### [Obiettivo]
Riproduca alla lettera la parte dell'articolo sul rinvio della riforma del Csm che si apre con le parole contenenti "Non passa giorno" e si chiude con "Giustizia Alfonso Bonafede.".

____ Brano fornito

Non passa giorno senza che si siano notizie di malagiustizia, la credibilità delle toghe è da tempo sotto zero, gli effetti nefasti del Palamaragate continuano a farsi sentire, come nella vicenda per la nomina del nuovo procuratore di Roma, ed il Parlamento cosa fa? Ha rinviato giovedì scorso ancora una volta la discussione per la riforma della magistratura e del Csm. Il motivo? Il governo non ha, a quasi un anno dal suo insediamento, preparato gli emendamenti al testo presentato all’inizio dell’estate del 2019 dall’allora ministro della Giustizia Alfonso Bonafede.

Chiunque, davanti ad un quadro del genere, e ricordando i continui richiami del capo dello Stato Sergio Mattarella a fare presto, si sarebbe aspettato di leggere la notizia dell’ennesimo rinvio della discussione generale su tutti i giornali di ieri. Ed invece nulla. A parte Il Riformista che ha dedicato l’apertura al rinvio della discussione in Commissione giustizia sulla riforma del Csm e sulla magistratura, silenzio totale. Non c’è una riga su Corriere della Sera e Repubblica, che cavalcarono il Palamaragate nell’estate del 2019, non c’è una riga sul Fatto Quotidiano, sempre molto attento a questi temi e sul quale scrivono un numero considerevole di magistrati, sia in servizio che in pensione, e non c’è una riga su quei giornali di destra che dovrebbero avere il dente avvelenato nei confronti delle toghe dopo il trattamento ormai trentennale riservato dalle Procure del Paese a Silvio Berlusconi e, ultimamente a Matteo Salvini e ai vari governatori leghisti, ad iniziare da quello della Lombardia Attilio Fontana, fresco di rinvio a giudizio a Milano per i camici donati allo scoppio della pandemia.

________
____ Dati mostrati

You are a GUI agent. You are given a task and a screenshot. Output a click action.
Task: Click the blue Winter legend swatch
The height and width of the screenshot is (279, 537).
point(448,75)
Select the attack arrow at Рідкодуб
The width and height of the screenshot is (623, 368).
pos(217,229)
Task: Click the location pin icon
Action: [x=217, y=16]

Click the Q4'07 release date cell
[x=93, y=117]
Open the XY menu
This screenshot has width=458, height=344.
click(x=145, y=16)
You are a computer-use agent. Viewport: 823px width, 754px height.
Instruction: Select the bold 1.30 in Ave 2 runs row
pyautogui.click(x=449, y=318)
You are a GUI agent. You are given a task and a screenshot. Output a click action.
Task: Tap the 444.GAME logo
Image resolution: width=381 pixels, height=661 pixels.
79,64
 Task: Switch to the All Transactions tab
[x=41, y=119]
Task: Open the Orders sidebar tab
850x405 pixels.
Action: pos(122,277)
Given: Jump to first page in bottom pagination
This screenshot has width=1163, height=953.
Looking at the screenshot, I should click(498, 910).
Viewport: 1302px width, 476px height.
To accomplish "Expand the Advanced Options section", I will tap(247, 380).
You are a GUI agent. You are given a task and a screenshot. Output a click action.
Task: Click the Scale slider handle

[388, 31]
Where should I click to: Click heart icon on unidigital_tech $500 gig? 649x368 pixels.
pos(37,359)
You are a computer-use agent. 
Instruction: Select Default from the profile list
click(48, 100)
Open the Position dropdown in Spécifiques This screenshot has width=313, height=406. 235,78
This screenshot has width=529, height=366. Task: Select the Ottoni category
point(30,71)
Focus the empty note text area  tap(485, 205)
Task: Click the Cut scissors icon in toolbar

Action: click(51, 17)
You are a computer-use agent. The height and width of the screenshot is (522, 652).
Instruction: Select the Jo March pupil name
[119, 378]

________

### [Soluzione]
Non passa giorno senza che si siano notizie di malagiustizia, la credibilità delle toghe è da tempo sotto zero, gli effetti nefasti del Palamaragate continuano a farsi sentire, come nella vicenda per la nomina del nuovo procuratore di Roma, ed il Parlamento cosa fa? Ha rinviato giovedì scorso ancora una volta la discussione per la riforma della magistratura e del Csm. Il motivo? Il governo non ha, a quasi un anno dal suo insediamento, preparato gli emendamenti al testo presentato all’inizio dell’estate del 2019 dall’allora ministro della Giustizia Alfonso Bonafede.